The experiment, designed for a duration of twelve months, was set out to study eleven teleworkers within the company (for the most part either software engineers or telecommunication specialists) and a control group of identical size made up of people who for one reason or another have become indirectly involved in teleworking problems: colleagues, husbands or wives of teleworkers, personnel responsible for computer maintenance, middle-grade employees who have teleworkers among the staff they control, executives and administrators of the services affected by teleworking.

The first results of this study were recently presented in the course of a conference (Rognes et ali, 1996) and highlighted no less than four paradoxes:

- The rigidity/flexibility paradox

Notwithstanding the fact that greater flexibility is often cited as one of the principal reasons that make it desirable for both companies and employees to have recourse to telework, the experiment under consideration clearly pinpointed the existence of a limiting factor. Even before they were selected for the experiment, all the teleworkers involved enjoyed a great deal of freedom in planning their day. Being generally inserted in some team or work group, all the co-ordination activities within the group were performed, generally in a rather informal manner, during their stay at the office, often in the form of a one-to-one interaction. All said and done, there were only rare occasions when the group had to call meetings that required the presence of all the team members. The first effect of the decentralization of some of the team members is therefore that the resource of informal co-ordination is no longer available at the office. This immediately gives rise to the need for a codified exchange of information, which obliges all the members of the group to reorganize their activities in such a way as to leave room for frequent meetings. This becomes an element of greater rigidity not only for the teleworker, who is obliged to go to the office at pre-established times, but also for his colleagues, who now have to arrange their work schedules around meeting cycles at set times.

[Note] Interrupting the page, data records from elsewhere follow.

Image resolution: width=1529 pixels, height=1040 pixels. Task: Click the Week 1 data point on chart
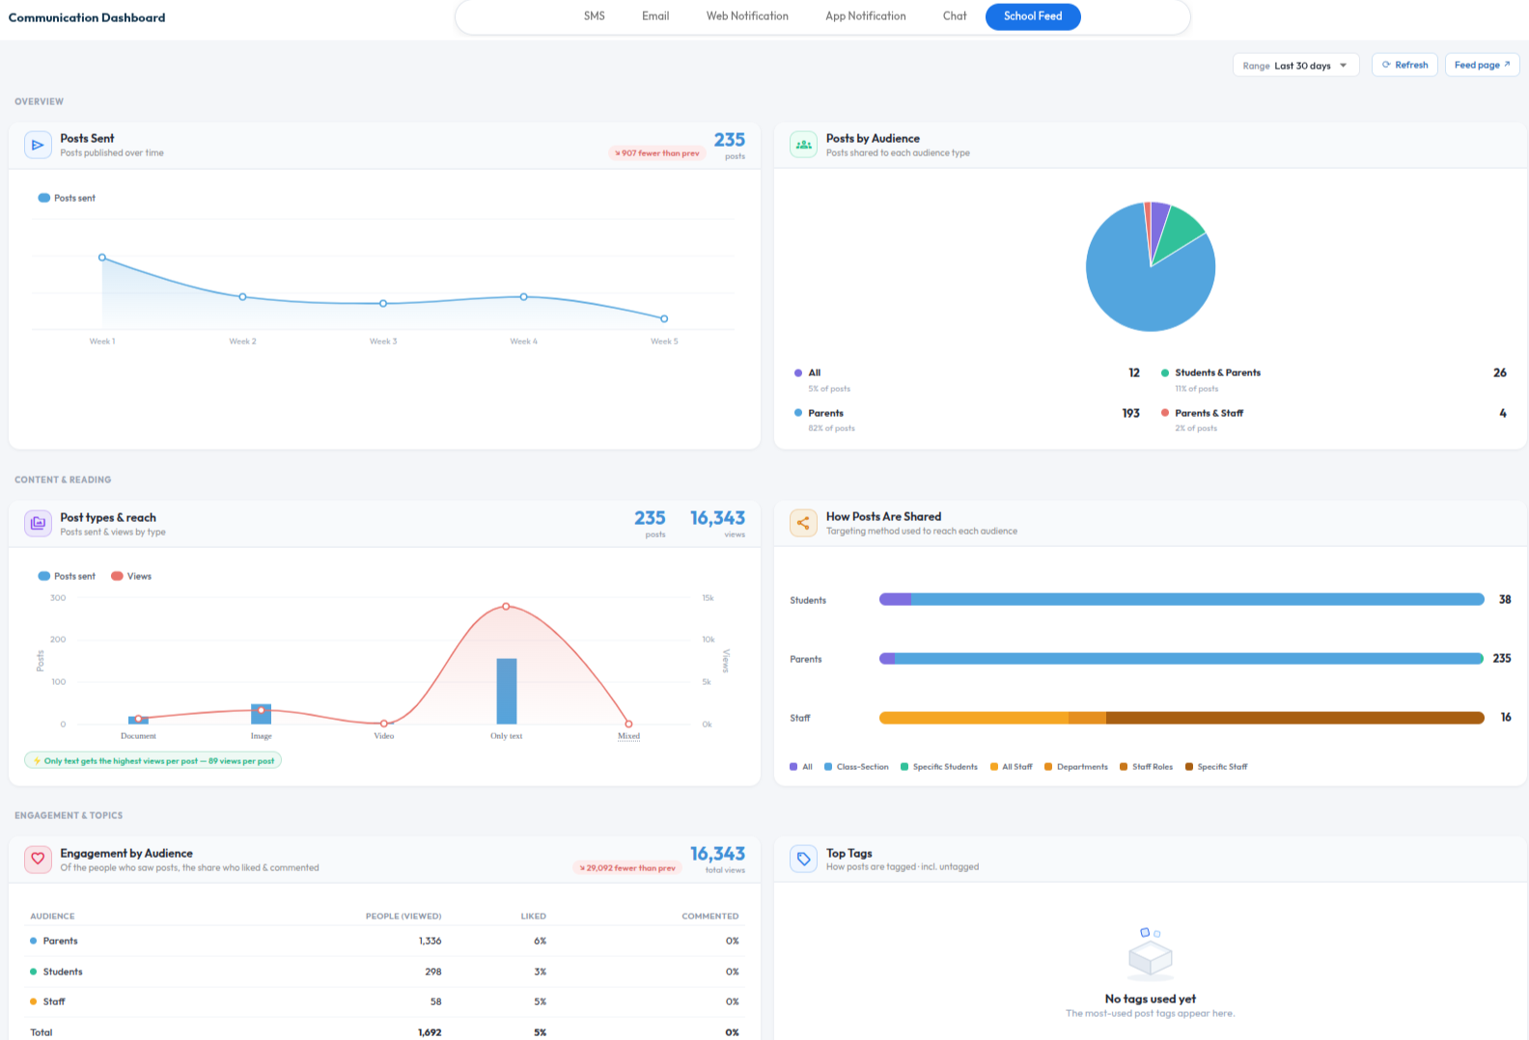tap(102, 258)
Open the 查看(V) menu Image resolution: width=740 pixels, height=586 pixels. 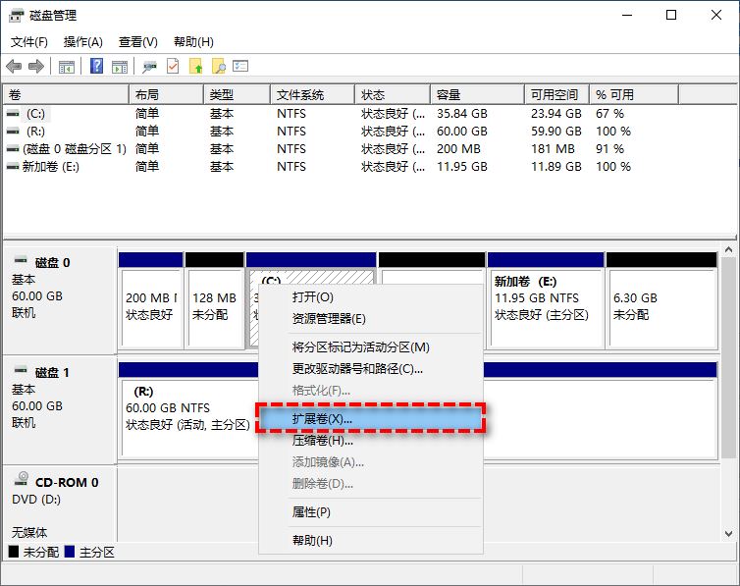click(x=137, y=42)
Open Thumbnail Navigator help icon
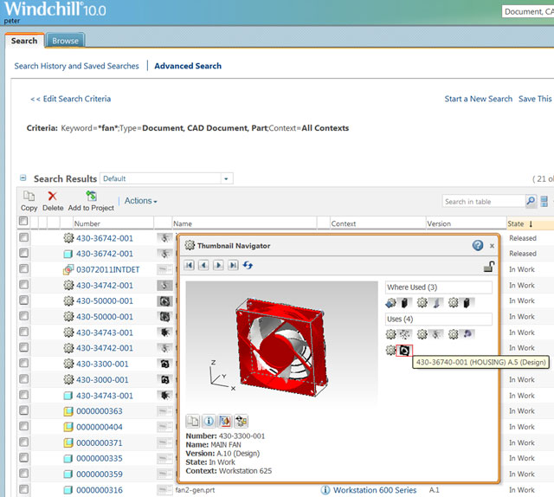 (x=477, y=246)
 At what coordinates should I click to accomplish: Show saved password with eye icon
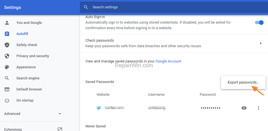tap(244, 108)
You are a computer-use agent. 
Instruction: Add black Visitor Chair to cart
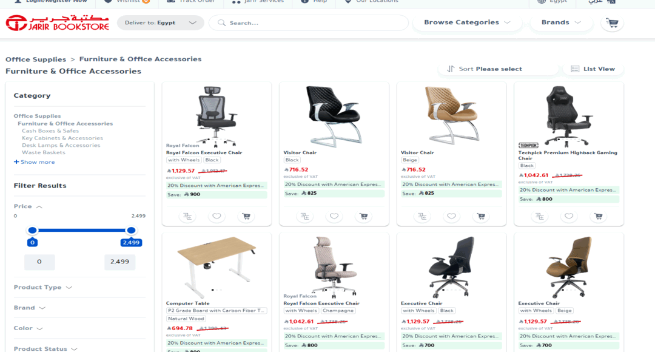point(364,216)
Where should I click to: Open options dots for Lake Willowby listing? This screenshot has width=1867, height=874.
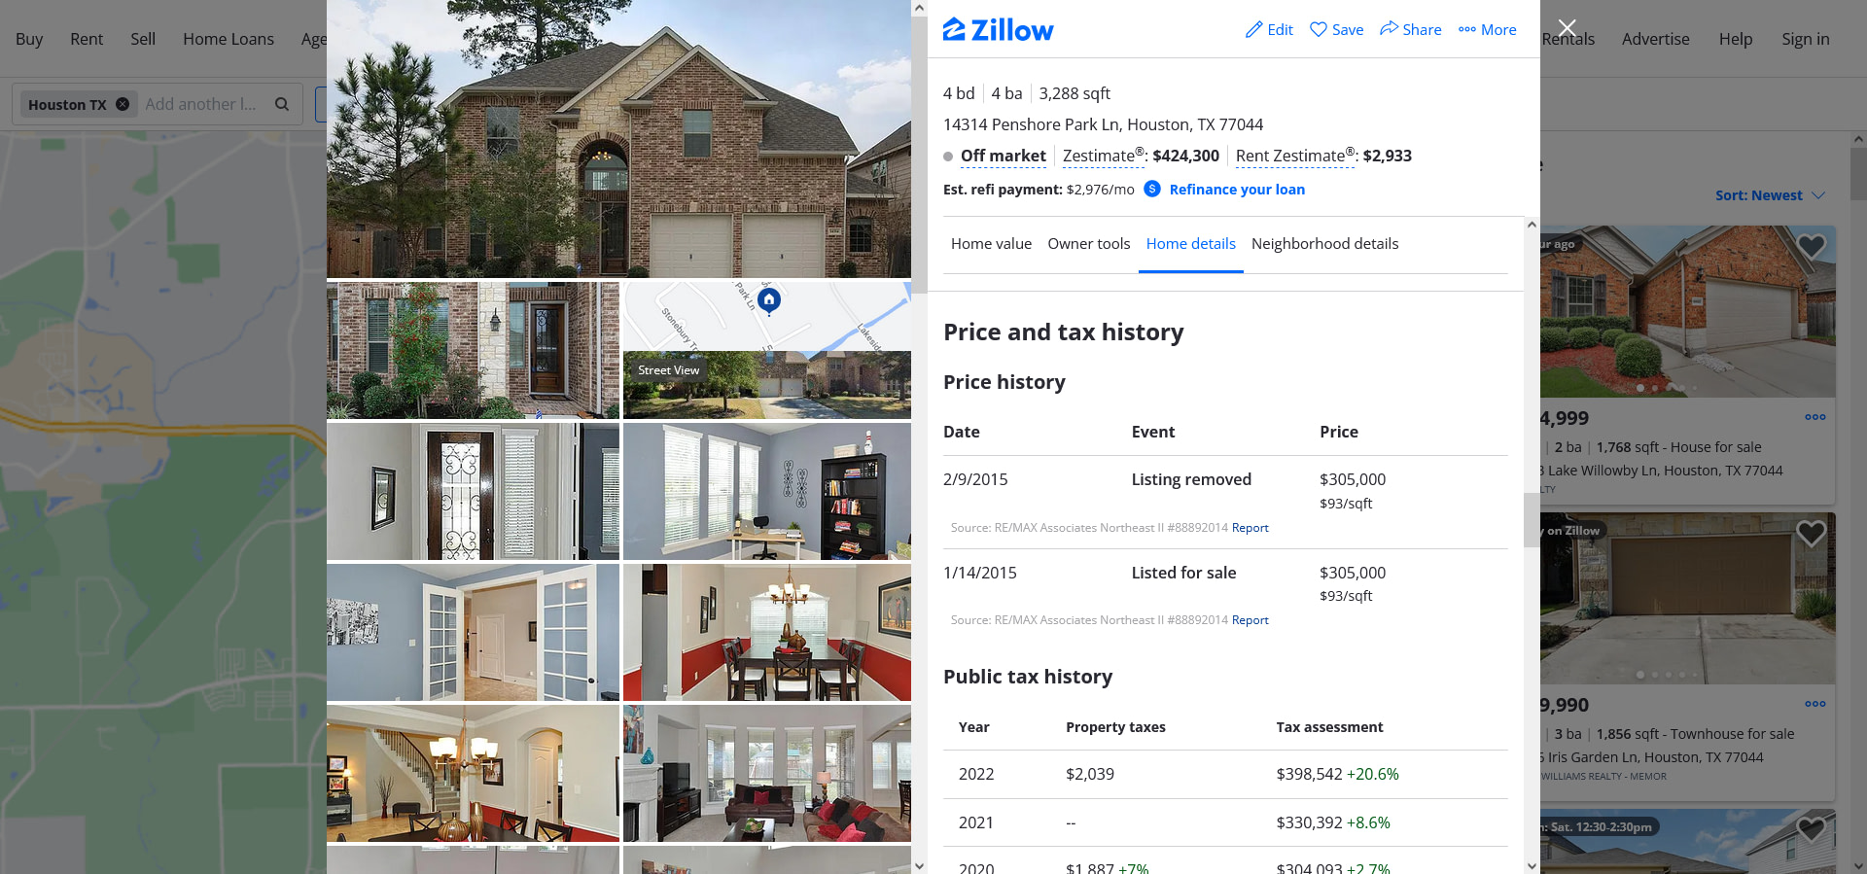pos(1814,417)
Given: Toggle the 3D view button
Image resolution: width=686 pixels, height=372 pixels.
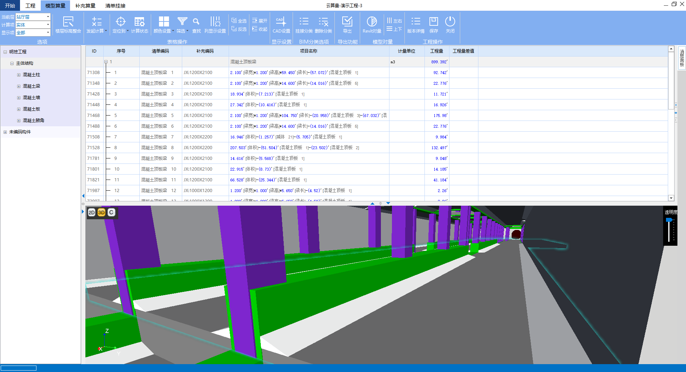Looking at the screenshot, I should (101, 212).
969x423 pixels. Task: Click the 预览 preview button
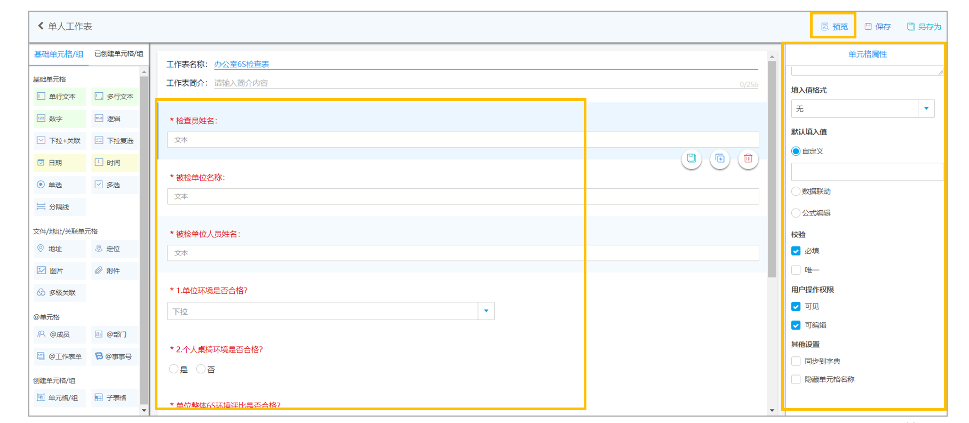point(835,27)
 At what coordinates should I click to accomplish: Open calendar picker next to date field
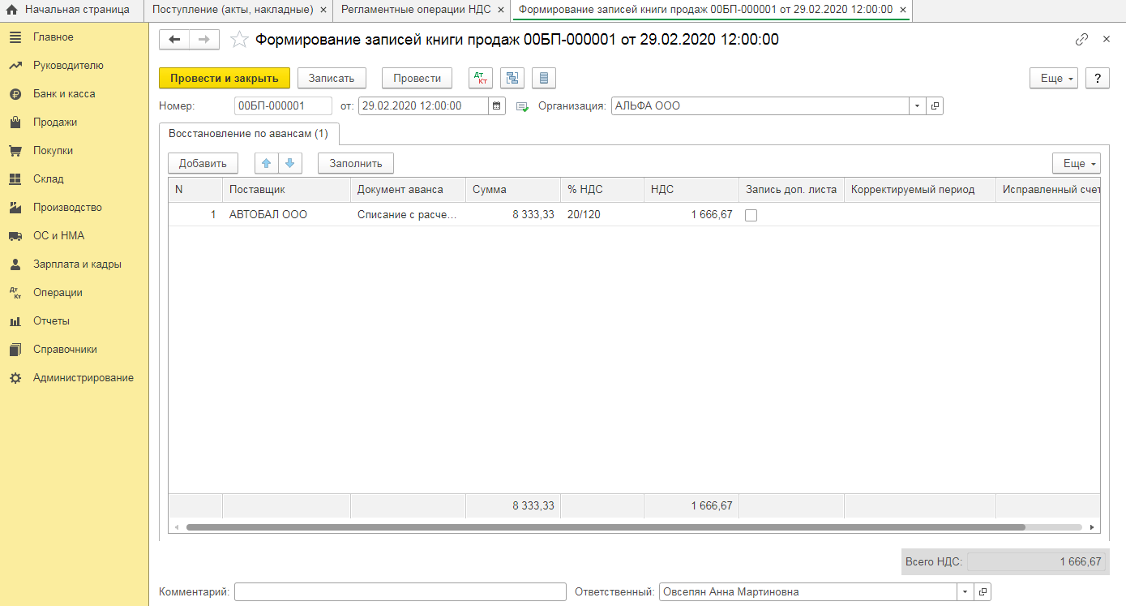pyautogui.click(x=497, y=106)
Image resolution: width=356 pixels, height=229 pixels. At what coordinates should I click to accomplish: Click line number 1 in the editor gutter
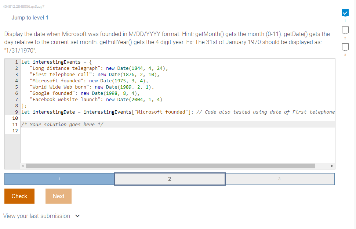(16, 62)
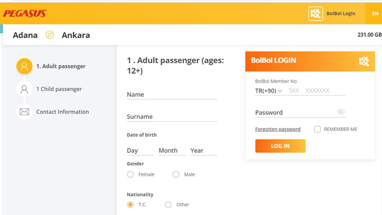Click the Surname input field
382x215 pixels.
pyautogui.click(x=172, y=117)
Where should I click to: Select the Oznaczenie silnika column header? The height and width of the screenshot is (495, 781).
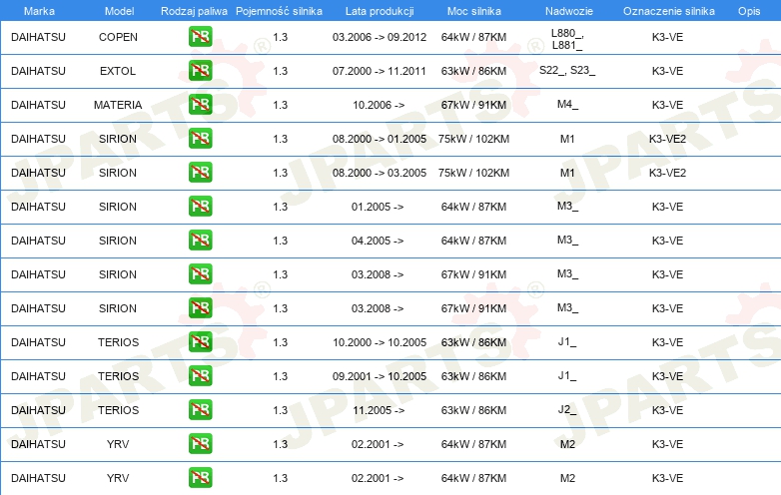[667, 10]
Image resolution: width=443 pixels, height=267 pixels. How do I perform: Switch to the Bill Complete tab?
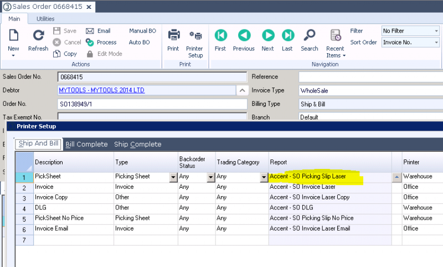pos(86,145)
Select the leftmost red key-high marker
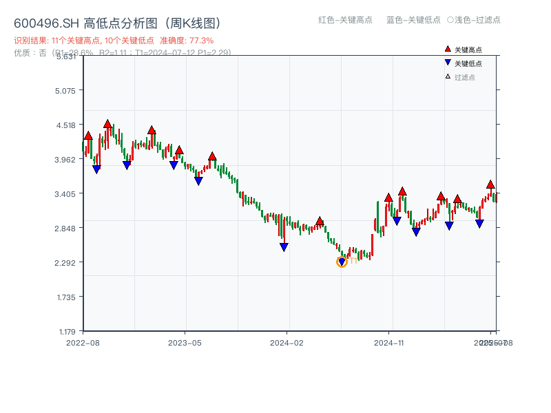Screen dimensions: 551x413 (x=88, y=136)
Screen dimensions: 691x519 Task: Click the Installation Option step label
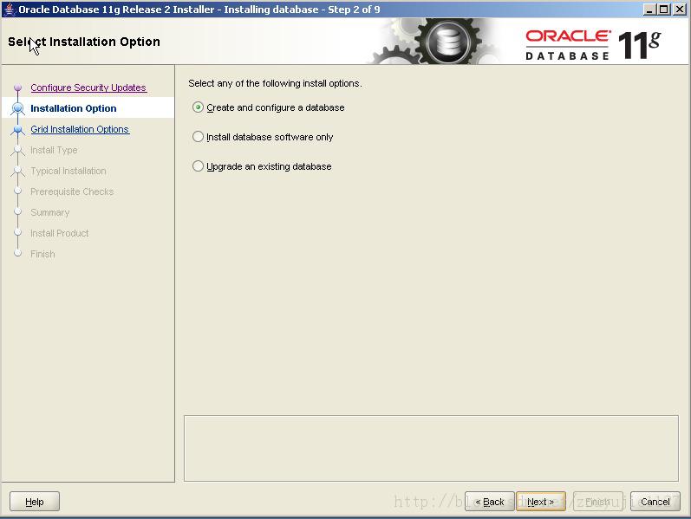[x=74, y=108]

- The leisure time paradox

The study also highlighted the fact that, at least in the initial phases, the greater part of the time gained by having to do less travelling is dedicated to the work itself. But the interviews arranged at intervals of six months bring out very substantial modifications in the organization of family life: more time can be dedicated to the children and some of the teleworkers started cooking their own meals. The periods of over-work would therefore seem to be bound up more with the progress of the project in which the teleworker is involved than with any intrinsic inclination for hyperactivity induced by the telework itself.

- The creativity paradox

Creativity can be categorized as analysis and generation of new ideas. According to the researchers responsible for the experiment, working from home tends to increase analytical creativity, because the working environment in one's own home, being free from disturbance (21), makes possible greater concentration and therefore better problem solving activities. But there is a downturn in the capacity of creating new concepts, because the separation from one's colleagues reduces the creative stimuli and the occasions for checking one's ideas against those of the others.

- The isolation/communication paradox

There are times when the office is the least suitable place for carrying out certain activities that, above all, call for isolation and quiet, writing, studying and planning activities being cases in point. Telia themselves had carried out a telework market survey in 1995 which had brought out the fact that the principal reasons underlying the adoption of telework was the hope that it might render work more efficient (41% of the interviewees). The solution of particular family problems and the reduction of daily travelling time appeared somewhat secondary in importance and were mentioned only by, respectively, 15 and 12 percent of the interviewed sample.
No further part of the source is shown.